Georgia's film office issues no permits (that is municipal), but Georgia DNR runs a formal film and photography application for state parks with a 200 dollar processing fee.

Verified Jul 1, 2026 2 official sources
Permit: conditional

Guidance, not legal advice

Rules change and enforcement varies. Confirm with the issuing authority before you shoot. Drone law depth lives at Drone Authority.

Permit

Conditional

Issuer: Georgia Film Office (Georgia Department of Economic Development)

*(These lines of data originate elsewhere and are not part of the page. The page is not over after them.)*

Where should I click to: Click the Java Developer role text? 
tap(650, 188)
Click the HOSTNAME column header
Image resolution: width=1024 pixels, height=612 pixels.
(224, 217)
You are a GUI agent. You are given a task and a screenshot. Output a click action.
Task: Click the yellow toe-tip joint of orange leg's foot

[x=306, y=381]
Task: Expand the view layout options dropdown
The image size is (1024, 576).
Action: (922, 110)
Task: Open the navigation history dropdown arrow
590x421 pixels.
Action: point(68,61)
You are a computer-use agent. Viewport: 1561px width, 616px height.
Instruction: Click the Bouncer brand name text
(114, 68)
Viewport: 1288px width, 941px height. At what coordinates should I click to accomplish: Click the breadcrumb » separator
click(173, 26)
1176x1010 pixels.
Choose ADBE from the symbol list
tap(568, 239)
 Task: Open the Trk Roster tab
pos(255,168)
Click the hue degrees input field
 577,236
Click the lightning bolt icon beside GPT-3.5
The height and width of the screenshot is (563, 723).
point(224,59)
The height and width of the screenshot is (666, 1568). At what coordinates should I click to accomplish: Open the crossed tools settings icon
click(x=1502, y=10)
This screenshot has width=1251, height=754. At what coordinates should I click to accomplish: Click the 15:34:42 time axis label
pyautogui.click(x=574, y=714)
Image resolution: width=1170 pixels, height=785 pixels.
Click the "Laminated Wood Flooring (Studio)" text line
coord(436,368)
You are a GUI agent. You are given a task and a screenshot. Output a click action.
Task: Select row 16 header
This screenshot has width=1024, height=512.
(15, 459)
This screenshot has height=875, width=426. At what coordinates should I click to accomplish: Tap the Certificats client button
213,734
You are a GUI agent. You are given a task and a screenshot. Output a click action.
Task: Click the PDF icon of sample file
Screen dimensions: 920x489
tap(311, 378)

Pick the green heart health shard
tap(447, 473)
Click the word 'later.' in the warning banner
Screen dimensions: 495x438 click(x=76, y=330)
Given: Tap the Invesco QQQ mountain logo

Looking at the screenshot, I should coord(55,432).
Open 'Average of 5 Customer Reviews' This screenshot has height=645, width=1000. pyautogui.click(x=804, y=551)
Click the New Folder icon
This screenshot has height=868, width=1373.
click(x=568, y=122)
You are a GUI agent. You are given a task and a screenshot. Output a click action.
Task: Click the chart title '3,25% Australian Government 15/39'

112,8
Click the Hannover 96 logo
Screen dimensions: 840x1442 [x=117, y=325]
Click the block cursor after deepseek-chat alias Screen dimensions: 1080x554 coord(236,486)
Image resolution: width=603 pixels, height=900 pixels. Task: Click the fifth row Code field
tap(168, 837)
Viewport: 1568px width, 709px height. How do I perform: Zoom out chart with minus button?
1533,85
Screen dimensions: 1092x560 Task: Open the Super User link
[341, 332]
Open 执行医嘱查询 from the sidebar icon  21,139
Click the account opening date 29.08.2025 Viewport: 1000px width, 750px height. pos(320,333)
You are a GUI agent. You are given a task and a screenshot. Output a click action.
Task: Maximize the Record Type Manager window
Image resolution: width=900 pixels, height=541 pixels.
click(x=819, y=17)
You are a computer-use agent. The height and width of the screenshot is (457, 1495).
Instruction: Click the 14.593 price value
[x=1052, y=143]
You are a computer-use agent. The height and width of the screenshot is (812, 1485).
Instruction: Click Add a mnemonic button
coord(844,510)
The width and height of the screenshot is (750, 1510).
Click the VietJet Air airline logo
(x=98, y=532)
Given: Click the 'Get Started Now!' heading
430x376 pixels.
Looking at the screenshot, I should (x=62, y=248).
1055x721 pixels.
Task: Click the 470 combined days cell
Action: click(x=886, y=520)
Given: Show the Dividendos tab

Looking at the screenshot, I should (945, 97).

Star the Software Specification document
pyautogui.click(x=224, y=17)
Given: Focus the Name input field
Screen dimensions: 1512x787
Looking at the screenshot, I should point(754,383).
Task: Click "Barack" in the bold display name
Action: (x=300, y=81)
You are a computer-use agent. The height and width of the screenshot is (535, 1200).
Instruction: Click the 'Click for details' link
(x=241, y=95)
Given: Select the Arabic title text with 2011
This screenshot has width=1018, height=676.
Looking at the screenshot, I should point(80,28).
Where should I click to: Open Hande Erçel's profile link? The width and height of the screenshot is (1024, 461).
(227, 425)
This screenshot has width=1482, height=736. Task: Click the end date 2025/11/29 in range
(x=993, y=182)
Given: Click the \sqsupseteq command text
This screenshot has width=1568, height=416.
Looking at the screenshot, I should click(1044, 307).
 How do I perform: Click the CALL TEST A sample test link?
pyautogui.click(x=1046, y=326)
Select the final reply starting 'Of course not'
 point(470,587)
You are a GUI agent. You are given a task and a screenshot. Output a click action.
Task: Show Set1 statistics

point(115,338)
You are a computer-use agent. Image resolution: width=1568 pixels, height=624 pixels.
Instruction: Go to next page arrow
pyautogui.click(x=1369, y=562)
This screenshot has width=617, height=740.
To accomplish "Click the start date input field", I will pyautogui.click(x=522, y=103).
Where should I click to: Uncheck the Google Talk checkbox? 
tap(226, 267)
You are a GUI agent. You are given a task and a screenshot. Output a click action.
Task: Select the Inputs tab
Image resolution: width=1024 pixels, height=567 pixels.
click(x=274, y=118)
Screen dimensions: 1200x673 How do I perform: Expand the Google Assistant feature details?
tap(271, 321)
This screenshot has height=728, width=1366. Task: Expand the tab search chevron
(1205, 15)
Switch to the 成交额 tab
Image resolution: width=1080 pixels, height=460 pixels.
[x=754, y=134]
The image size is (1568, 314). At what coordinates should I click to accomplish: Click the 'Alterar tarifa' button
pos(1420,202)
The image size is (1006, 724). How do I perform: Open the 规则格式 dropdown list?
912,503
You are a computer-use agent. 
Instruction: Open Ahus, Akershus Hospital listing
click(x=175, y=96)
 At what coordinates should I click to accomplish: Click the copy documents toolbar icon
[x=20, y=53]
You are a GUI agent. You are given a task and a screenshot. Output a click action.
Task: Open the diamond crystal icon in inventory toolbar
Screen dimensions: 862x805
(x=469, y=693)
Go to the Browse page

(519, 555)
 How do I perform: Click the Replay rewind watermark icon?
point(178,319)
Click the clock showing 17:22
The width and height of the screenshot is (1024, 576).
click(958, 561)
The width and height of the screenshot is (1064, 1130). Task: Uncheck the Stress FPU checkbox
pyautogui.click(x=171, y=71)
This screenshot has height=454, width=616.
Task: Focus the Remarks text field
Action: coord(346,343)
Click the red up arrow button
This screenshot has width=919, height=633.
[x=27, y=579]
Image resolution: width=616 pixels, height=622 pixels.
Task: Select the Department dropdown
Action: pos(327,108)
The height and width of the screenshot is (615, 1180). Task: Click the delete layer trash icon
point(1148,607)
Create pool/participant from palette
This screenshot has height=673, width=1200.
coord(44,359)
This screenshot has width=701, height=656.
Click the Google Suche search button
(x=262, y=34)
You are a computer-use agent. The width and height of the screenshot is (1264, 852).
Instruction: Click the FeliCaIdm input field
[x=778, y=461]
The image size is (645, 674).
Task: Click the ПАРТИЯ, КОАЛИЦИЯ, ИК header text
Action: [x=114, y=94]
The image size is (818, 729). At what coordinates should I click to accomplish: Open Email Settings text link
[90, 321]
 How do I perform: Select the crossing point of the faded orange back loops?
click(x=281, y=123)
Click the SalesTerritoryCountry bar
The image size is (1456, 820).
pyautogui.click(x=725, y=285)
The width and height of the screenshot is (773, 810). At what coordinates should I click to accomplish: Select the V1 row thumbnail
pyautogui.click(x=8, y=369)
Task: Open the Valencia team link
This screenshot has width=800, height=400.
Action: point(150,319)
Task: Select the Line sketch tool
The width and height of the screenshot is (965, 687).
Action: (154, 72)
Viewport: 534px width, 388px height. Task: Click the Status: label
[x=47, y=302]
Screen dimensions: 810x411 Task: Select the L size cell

Cost: No state permit fee; Georgia State Parks charges a 200 dollar application processing fee

Processing: State parks want applications at least 10 business days before filming

The Georgia Film Office explicitly does not issue filming permits; permitting happens at the municipal level, and the state maintains Camera Ready liaisons in every county to route you to the right office. The state layer photographers actually encounter is the Department of Natural Resources: commercial film, video, and photography projects in Georgia State Parks and Historic Sites require a Commercial Film/Photography Request Application emailed to the DNR film office, with an automatic 200 dollar processing fee and a minimum of 10 business days lead time. Drone use on park land requires including the pilot's Part 107 certificate and drone registration with the application. Verify current terms with the parks division.

Official permit page

Drone / airspace

Commercial drone work requires FAA Part 107

Georgia State Parks requires a copy of the Part 107 certificate and drone registration with any film application involving drones. For Part 107 and state drone law, see Drone Authority.

Street / public space

Yes: you can photograph what is visible from public space in the US

Private property sets its own rules regardless of state law.

Practical notes

  • Atlanta has its own Office of Film and Entertainment with a separate city permit; the state's Camera Ready county liaisons cover everywhere else.
  • Marquee state parks like Tallulah Gorge, Cloudland Canyon, and Providence Canyon all sit under the DNR film application and its 200 dollar fee.
  • Savannah's historic district is city jurisdiction with its own film services office; it is not state property.